▶ **Document text**:
--- START ---
UPDATES
UPDATES
By Carol A. Kemper, MD
Larium or Lamasil?
Source: Lobel HO, et al. JAMA 1998;280:1483.
This letter to the editor describes three cases of drug overdose with antimalarials, two of which resulted from dispensing errors for patients prescribed terbenafine (Lamasil) for onychomyosis. The first patient mistakenly received mefloquine 250 mg daily for three weeks, and then 2-3 times weekly for six months. He became increasingly weak, depressed, disoriented, and developed parathesias for three months before the error was discovered. He had not fully recovered one year later. The second patient similarly received mefloquine 250 mg daily instead of Lamasil. Within 10 days, she developed ataxia, confusion, speech impairment, and high-frequency hearing loss. She continued to receive the incorrect drug for a total of 61 days before the error was detected. Only hearing loss remained one year later.
The third case, which was much more frightening, involved a patient in a California hospital with Plasmodium vivax infection. She received 1250 mg of mefloquine on day 1, and 1260 mg of primaquine on day 2, at which time she became acutely jaundiced. She continued to receive primaquine 15 mg per day for five days. She developed acute hepatic necrosis, and was temporarily placed on the liver transplant list, but fortunately recovered.
--- END ---
▶ **Exercise description**: Copy a section of the drug error report word for word, beginning with the words "Source: Lobel HO, et" and ending after the words "remained one year later.". The entries that come next have no connection to the drug error report.

▶ **Saved entries**:
--- START ---
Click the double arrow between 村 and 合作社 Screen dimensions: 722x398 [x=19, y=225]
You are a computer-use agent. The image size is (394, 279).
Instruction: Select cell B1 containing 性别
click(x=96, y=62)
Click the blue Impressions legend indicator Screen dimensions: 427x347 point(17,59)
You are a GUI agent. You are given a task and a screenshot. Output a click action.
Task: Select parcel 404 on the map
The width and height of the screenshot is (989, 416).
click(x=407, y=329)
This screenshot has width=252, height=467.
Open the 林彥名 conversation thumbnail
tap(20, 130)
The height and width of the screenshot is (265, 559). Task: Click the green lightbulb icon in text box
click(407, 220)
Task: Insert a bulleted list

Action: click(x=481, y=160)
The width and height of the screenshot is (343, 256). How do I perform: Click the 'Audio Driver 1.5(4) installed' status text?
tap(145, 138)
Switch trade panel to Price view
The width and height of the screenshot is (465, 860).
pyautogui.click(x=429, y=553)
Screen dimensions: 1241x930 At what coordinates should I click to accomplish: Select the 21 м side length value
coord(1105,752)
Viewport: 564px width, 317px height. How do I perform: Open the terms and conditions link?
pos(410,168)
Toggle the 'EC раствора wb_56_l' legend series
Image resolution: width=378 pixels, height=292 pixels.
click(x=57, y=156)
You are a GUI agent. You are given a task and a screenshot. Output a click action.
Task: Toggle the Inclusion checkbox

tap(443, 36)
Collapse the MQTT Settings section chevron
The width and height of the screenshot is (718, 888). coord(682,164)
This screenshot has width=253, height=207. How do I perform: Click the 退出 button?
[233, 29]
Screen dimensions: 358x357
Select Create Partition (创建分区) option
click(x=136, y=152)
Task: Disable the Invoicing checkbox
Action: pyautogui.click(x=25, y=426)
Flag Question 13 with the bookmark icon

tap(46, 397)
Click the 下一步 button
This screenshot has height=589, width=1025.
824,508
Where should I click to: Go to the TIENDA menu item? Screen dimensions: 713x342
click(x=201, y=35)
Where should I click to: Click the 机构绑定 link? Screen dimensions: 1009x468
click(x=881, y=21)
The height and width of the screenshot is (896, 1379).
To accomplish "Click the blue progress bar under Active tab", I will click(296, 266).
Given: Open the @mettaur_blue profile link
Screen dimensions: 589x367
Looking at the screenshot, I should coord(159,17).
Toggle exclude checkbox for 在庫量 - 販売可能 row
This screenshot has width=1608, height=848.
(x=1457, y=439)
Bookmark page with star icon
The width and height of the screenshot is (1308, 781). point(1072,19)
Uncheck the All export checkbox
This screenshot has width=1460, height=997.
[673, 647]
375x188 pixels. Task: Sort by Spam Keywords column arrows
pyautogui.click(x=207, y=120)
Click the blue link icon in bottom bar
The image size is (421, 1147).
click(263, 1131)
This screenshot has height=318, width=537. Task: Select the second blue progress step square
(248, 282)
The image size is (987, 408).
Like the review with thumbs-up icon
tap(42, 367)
--- END ---
▶ **Task result**:
Source: Lobel HO, et al. JAMA 1998;280:1483.
This letter to the editor describes three cases of drug overdose with antimalarials, two of which resulted from dispensing errors for patients prescribed terbenafine (Lamasil) for onychomyosis. The first patient mistakenly received mefloquine 250 mg daily for three weeks, and then 2-3 times weekly for six months. He became increasingly weak, depressed, disoriented, and developed parathesias for three months before the error was discovered. He had not fully recovered one year later. The second patient similarly received mefloquine 250 mg daily instead of Lamasil. Within 10 days, she developed ataxia, confusion, speech impairment, and high-frequency hearing loss. She continued to receive the incorrect drug for a total of 61 days before the error was detected. Only hearing loss remained one year later.